** Opening Source extract block **

Applied behavior analysis (ABA) is a scientific discipline, distinct from psychology, that involves behavioral assessments, an analytic interpretation of the results, and the application of behavioral modification therapy based on this analysis.
Though best known for being the leading behavioral therapy for autism spectrum disorder, ABA is backed by decades of empirical evidence from hundreds of peer-reviewed studies showing it to be an effective intervention for disorders related to everything from traumatic brain injury to compulsive and addictive behavior. As a result, behavior analysts enjoy plenty of professional opportunities in diverse settings well outside the typical range of psychological practice.
Regardless of where you practice or the types of clients you treat, it’s almost universally expected that you meet a few specific qualifications to be hired on at a clinic or school district, or even to practice ABA independently:
- Earning a qualifying master’s or higher degree in behavior analysis, psychology, or education.

** Closing Source extract block **
** Opening Record extracts block **

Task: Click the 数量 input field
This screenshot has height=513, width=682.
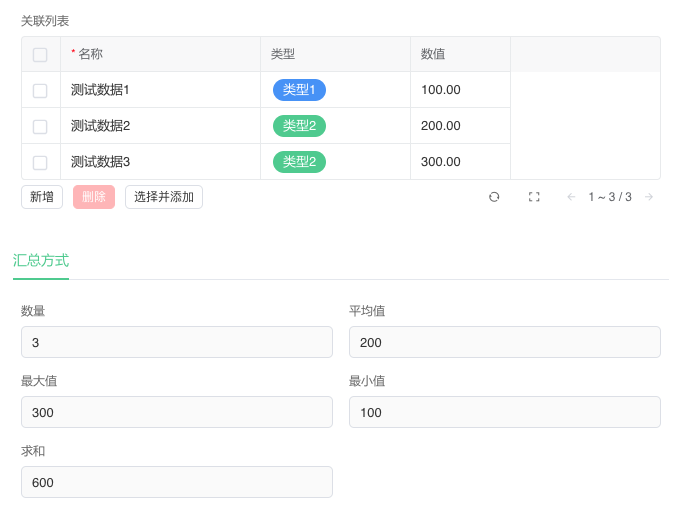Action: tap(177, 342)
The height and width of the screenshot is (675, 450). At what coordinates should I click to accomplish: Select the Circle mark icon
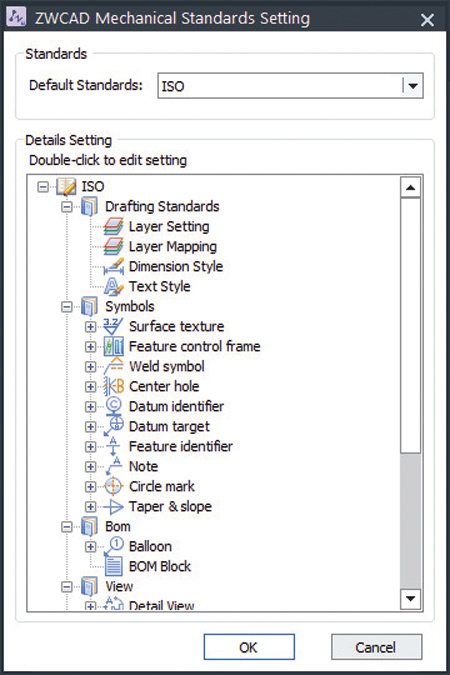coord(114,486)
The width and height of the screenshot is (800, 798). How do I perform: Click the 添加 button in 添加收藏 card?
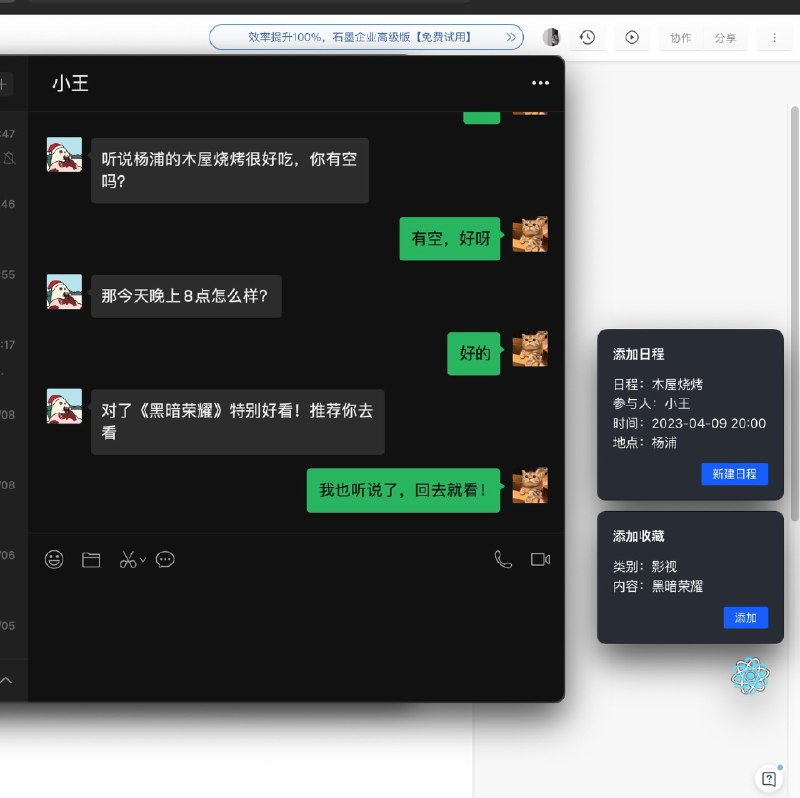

** Closing Record extracts block **
** Opening Record extracts block **

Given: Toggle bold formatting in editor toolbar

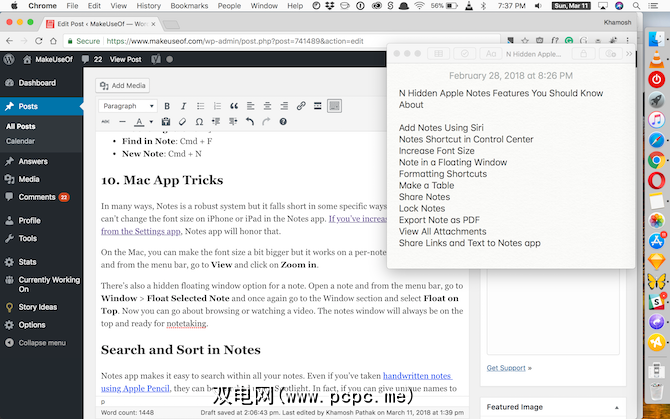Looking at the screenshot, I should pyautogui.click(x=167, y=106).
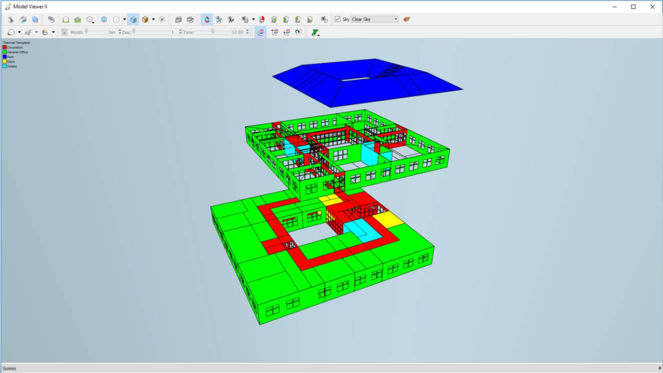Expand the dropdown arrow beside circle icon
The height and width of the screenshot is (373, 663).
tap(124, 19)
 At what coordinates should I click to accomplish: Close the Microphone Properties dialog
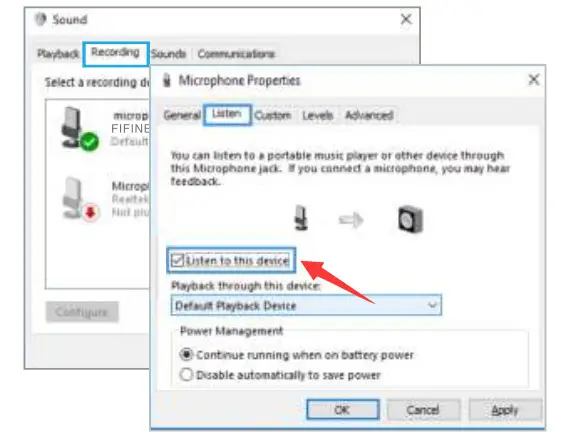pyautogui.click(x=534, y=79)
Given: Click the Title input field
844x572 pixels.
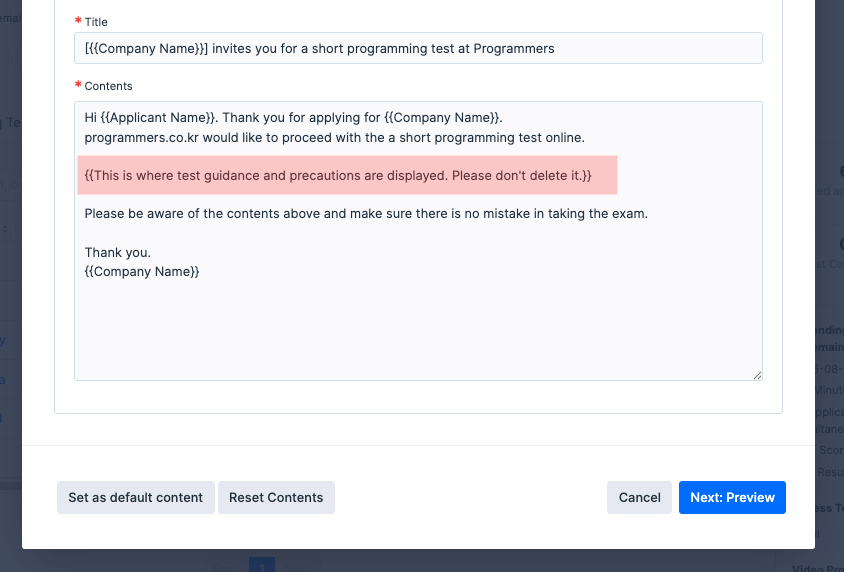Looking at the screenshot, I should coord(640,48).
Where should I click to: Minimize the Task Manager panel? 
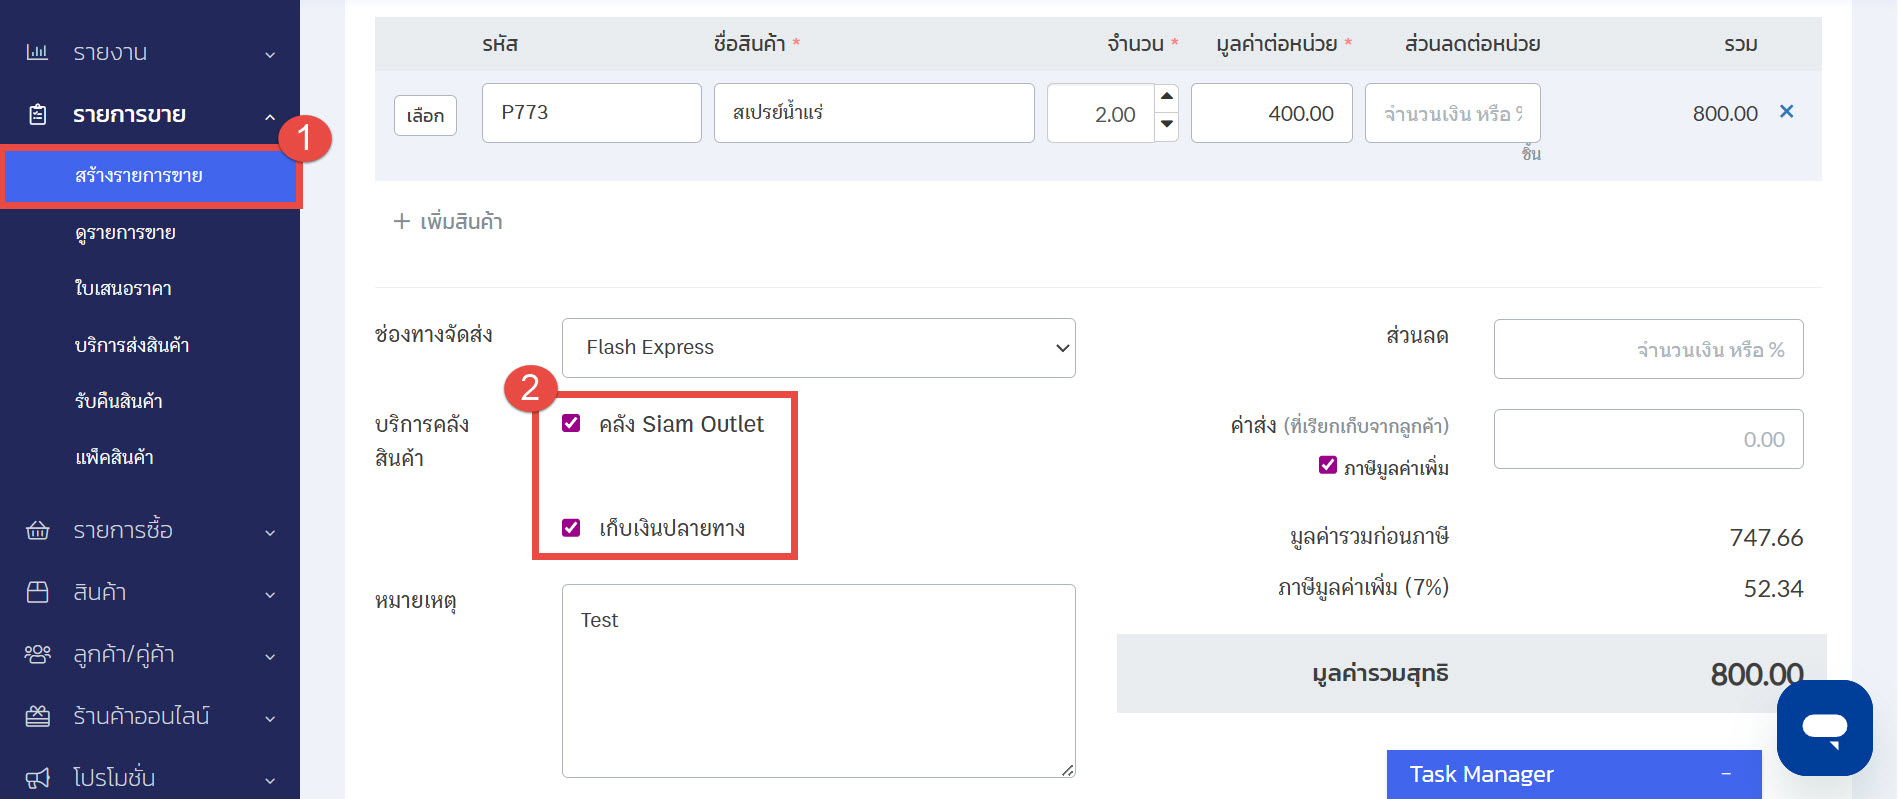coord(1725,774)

** Closing Record extracts block **

■ What you have to do:
Put this sentence from the applied behavior analysis text into Spanish: "As a result, behavior analysts enjoy plenty of professional opportunities in diverse settings well outside the typical range of psychological practice." These rows were taken from a different source.

■ Response to the task:
Como resultado, los analistas de conducta disfrutan de numerosas oportunidades profesionales en entornos diversos, muy fuera del ámbito habitual de la práctica psicológica.